Notifications You must be signed in to change notification settings

dliu18/fair-cf

Repository files navigation

Reproducing "When Collaborative Filtering is not Collaborative: Unfairness of PCA for Recommendations"

Authors: David Liu, Jackie Baek, Tina Eliassi-Rad

Published at FAccT'25

ArXiv

DOI

General Notes

  • A conda yml file specifying the computing environment can be found in environment.yml.
  • The directories figs and pickles are created as empty directories that will be populated by the scripts.

Data

The datasets can be accessed from the GroupLens website. For LastFM, download the following zip file and unzip the files into data/lastfm. For MovieLens, download the following zip file and place the unzipped folder (ml-1m) into data/.
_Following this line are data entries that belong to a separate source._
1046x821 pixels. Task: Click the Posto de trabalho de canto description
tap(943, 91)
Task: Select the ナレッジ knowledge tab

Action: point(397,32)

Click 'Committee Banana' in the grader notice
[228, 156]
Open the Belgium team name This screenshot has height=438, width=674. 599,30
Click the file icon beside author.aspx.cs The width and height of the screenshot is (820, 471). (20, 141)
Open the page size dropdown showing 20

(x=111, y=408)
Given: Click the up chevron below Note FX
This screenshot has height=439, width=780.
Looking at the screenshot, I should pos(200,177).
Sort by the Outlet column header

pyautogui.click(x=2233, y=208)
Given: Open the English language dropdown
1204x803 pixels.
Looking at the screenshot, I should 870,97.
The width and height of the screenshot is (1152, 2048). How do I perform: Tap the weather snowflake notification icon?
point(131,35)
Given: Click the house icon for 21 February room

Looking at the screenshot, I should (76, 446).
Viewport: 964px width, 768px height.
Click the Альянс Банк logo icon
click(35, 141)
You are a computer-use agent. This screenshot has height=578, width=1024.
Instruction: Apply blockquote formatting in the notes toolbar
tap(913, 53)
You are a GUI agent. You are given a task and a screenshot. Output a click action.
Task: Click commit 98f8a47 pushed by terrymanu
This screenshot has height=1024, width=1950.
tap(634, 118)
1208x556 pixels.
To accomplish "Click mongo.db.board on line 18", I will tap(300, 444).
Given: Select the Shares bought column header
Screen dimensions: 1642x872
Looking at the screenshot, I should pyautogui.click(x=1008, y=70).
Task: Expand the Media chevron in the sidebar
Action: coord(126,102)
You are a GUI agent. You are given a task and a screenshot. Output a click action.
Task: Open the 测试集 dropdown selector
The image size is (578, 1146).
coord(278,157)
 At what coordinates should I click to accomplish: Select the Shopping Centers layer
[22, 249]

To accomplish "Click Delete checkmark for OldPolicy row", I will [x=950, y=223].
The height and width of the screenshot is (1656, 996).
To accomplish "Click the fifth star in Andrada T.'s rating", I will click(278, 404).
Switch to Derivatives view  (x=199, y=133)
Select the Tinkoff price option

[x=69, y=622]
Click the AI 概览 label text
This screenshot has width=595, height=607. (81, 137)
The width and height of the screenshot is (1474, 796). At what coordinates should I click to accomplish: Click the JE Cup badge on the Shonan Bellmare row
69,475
To create the train/test datasets for LightGCN, execute:

python write_to_lgn_format.py lastfm
python write_to_lgn_format.py movielens

Execution

Training Item-Weighted PCA

All of the models are implemented in models.py. It is best to generate the Item-Weighted PCA projection matrices in advance and save them to intermediary files. For the paper, we generate three batches of results, differing in how they define $r$ and $\gamma$. The three batches are:

  • sparse: fixes $\gamma=-1$ and runs Item-Weighted PCA for $r \in {2, 4, 8, ... , 1024}$.
  • dense: also fixes $\gamma=-1$ but does a more fine grained sweep of $r$.
  • sweep_gamma: fixes $r=32$ and sweeps $\gamma \in {-2, -1.9, ... , 0}$.

All of the batches can be executed with sbatch sbatch.sh. Before each call, update line 4 with the correct number of jobs, as documented in the same file. Also, in models.py, uncomment the corresponding code block in the main function. Ensure the file_suffix parameter (second parameter to models.py is set to "_sparse", "_dense", or "_sweep_gamma").

Training LightGCN

Execute sweep_dimensions.sh in LightGCN/code via:

./sweep_dimensions.sh movielens

The script will run the LightGCN model for each value of $r \in {2, 4, 8, ... , 1024}$. The output embeddings and predictions for all models will be stored in a single pickle file. Recall that we only run LightGCN for the movielens dataset as LightGCN requires binary interaction data.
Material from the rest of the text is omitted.